ノコッチとワッカネズミの進化先のフォルム
第九世代ではノコッチとワッカネズミの進化先のフォルムが暗号化定数を100で割った余りで決定される。余りが0の場合、ノコッチはノココッチ(みつふしフォルム)に、ワッカネズミはイッカネズミ(3びきかぞく)に進化する。それ以外の場合、ノコッチはノココッチ(ふたふしフォルム)に、ワッカネズミはイッカネズミ(4ひきかぞく)に進化する[3]。
パッチールの模様
パッチールの暗号化定数は、4か所のぶち模様の位置を決めるためにも使われる。模様一か所につき8ビットが割り当てられ、8ビットのうちの下位4ビットがx座標、上位4ビットがy座標を司る。
bit0-7(黄色で強調された部分)が左上の模様、bit8-15(緑で強調された部分)が右上の模様、bit16-23(青で強調された部分が左下の模様、bit24-31(赤で強調された部分)が右下の模様の座標となる。
00000000 00000000 00000000 00000000
表示領域がパッチールの顔部分に重ならない場合や模様が重複する場合もあるため、外見上のパターンは4,294,967,296通りよりも少ない。

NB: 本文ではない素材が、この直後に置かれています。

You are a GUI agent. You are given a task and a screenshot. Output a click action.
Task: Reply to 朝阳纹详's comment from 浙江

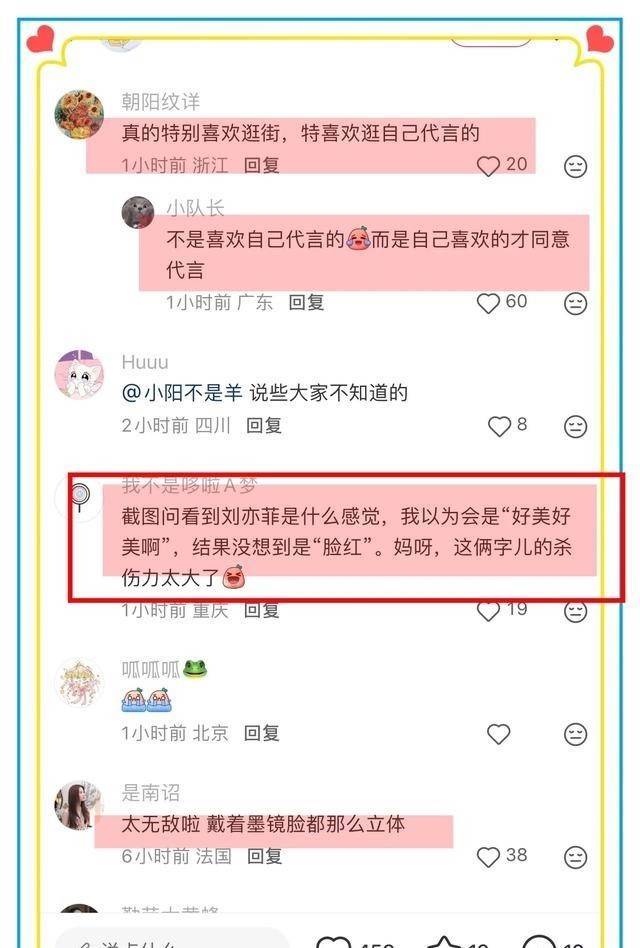pos(262,165)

ブリリアントダイヤモンド・シャイニングパールのみ暗号化定数がビッグエンディアンで読み込まれているため、bit0-7が右下、bit8-15が左下、bit16-23が右上、bit24-31が左上の模様の座標になっている[4]。
ポケモンのサイズ
- サイズ参照
マボロシじま
- マボロシじま参照
備考
- 第三世代から第五世代における当パラメータを示した用語としての「性格値」は、解析情報サイト「ポケットモンスター情報センター 2号館」で用いられていたものが広まり定着したものと思われる。

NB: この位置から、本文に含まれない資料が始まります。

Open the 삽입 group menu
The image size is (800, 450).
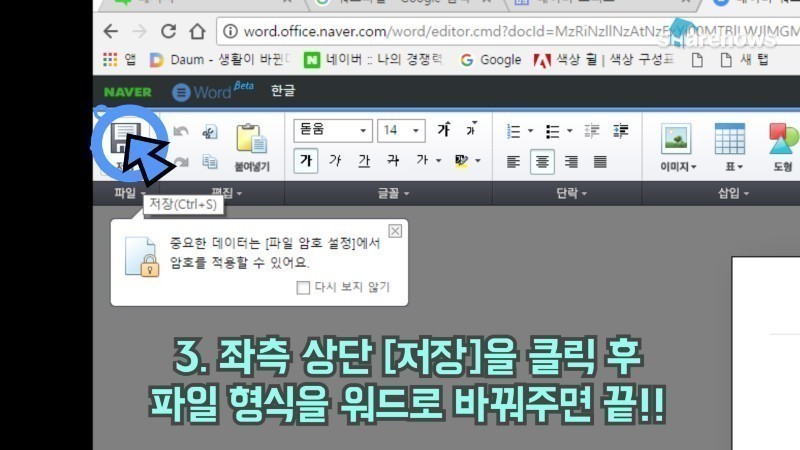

- バーチャルコンソール版の初代及び金銀からポケムーバーで転送した場合、経験値を25で割った余りによって性格が決定される。その法則は暗号化定数の場合と同様である。
脚注
- ↑ このように、性格値は世代により示すパラメータの内容が変化した、混乱を招きやすい用語となっている。
- ↑ これを利用したのが、いわゆる爺前固定。